Clear, Live Handoff - long running Incidents may require resolution over multiple shifts and days. There must be a coherrent handing over of at shift boundaries
Cleanup - organise the removal of temporary measures, and reverting services and system management to standard operational practices. Ensure that all relevent data is preserved and offloaded to safe storage.
Postmortem - when the Incident is over, perform a Postmortem to understand what went wrong and what corrective measures should be put in place to reduce/eliminate further occurances.
The roles separate the responsibilities for the mounted response to the Incident. The roles are inherently scalable, meaning that an individual may fulfil more than one role (the Commander, Comms, and Planning roles are typically combined), and most roles can be inhabited by more than one person, however the Ops Lead role must always be separated from the remaining roles as it is critical that the Ops Lead is freed from all other responsibilities (and distractions) in order to concentrate on solving the problems at hand and it is coordinating a team across disciplines, offices and timezones to mount an effective response.
All people assigned to the Incident treat the response as the highest priority task in their schedule.
Incident Commander - is the person in charge of the response to an incident, with the responsibility and authority for organising the response team, and other resources (even hardware) and directing the high level strategy. The Incident Commander organises the resourcing of other team members, assigning roles and handles the liason between the Ops team members and other internal or external stake holders. The Incident Commander ensures that there is complete separation of responsibilities so that there is no risk of overlap or confusion around inflight tasks. The Incident Commander is the sole maintainer of the Live Incident State Document and is the authority on the current state of the operation.
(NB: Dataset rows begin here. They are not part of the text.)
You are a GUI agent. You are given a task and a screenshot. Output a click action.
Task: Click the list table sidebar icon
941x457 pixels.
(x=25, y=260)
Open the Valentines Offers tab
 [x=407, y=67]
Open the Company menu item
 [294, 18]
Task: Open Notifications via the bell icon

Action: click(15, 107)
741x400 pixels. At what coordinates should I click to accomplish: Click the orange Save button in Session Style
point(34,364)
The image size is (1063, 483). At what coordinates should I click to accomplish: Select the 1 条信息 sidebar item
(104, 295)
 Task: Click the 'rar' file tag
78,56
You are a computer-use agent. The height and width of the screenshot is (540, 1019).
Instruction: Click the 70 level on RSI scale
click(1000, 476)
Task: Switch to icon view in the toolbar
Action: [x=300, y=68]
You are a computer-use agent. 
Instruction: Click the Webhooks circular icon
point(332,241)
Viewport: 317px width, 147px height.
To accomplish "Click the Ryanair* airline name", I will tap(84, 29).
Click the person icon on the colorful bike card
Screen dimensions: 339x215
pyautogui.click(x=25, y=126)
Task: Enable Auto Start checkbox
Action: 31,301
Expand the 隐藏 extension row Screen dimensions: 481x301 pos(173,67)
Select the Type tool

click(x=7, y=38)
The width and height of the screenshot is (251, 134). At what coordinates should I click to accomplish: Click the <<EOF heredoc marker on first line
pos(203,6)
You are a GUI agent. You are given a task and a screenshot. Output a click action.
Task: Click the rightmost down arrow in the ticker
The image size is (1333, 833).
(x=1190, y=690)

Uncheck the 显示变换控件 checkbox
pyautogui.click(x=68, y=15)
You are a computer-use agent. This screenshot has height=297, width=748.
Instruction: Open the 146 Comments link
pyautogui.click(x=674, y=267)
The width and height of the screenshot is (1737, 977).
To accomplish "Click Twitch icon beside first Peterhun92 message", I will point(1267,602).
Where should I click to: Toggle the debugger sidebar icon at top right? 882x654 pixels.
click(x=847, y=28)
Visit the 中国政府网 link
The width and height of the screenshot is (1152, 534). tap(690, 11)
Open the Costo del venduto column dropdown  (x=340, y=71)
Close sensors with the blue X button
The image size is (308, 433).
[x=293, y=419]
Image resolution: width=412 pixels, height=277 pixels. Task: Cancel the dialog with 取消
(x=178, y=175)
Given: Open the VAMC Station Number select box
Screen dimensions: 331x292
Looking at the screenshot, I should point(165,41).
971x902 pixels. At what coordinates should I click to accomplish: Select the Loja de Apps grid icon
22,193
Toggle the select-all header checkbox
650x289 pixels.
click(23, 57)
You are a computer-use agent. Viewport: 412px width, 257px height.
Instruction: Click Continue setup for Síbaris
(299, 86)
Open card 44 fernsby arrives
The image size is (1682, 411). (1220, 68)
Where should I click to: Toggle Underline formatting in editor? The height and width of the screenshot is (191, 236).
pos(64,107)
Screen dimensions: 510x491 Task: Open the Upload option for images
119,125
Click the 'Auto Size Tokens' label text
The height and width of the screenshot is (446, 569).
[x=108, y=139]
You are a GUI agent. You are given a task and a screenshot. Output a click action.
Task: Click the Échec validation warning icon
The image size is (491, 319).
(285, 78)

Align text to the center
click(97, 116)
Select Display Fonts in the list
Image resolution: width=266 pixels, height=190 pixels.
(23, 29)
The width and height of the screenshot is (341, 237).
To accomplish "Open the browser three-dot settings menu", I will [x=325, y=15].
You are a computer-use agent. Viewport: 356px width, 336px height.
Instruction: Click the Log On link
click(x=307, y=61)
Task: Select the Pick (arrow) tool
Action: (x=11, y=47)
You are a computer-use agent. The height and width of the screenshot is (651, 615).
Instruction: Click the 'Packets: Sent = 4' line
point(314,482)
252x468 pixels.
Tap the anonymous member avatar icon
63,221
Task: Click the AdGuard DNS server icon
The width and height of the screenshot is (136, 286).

Ops Lead - is the lead technical or subject matter expert evaluating the Incident, diagnosing the issues, formulating the response. Ops in this sense, is Operation Support for the system/solution/environment context where the Incident is taking place.
Ops Team Member and/or Subject Matter Experts (sourced from other teams where necessary) provides support for the Ops Lead and follows the Ops Leads direction for working through the problem resolution.
Comms - formulates and executes the plan for communication of the Incident and response to the affected user community, and the public message if required.
Planner - supports Ops by tracking changes being made (system divergence that can evolve due to emergency action), filing bug reports, plotting the path for any system state cleanup required.
Postmortem Team - stake holders including user community representatives, and the Incident Response Team.
Throughout the Incident Response, there maybe additional resources required ranging from Subject Matter Experts to Hardware, coffee and pizza. Ensure that there are contact details, processes and procedures in place to source these in advance.
Relative to your team, the Incident Response Plan is only as effective as it is workable and relevant. The operation of the plan needs to be tested, and your team needs to practice fulfilling the various roles in the plan so that when it needs to swing into action all players understand what needs to happen and can purely focus on the problem at hand.
When the Incident is over, gather the Postmortem Team and follow the SKA Post Incident Postmortem review process. To capture the relevant stakeholders and information fresh before they disperse it is important to finish the postmortem as soon as possible so the incident is served out of the oven.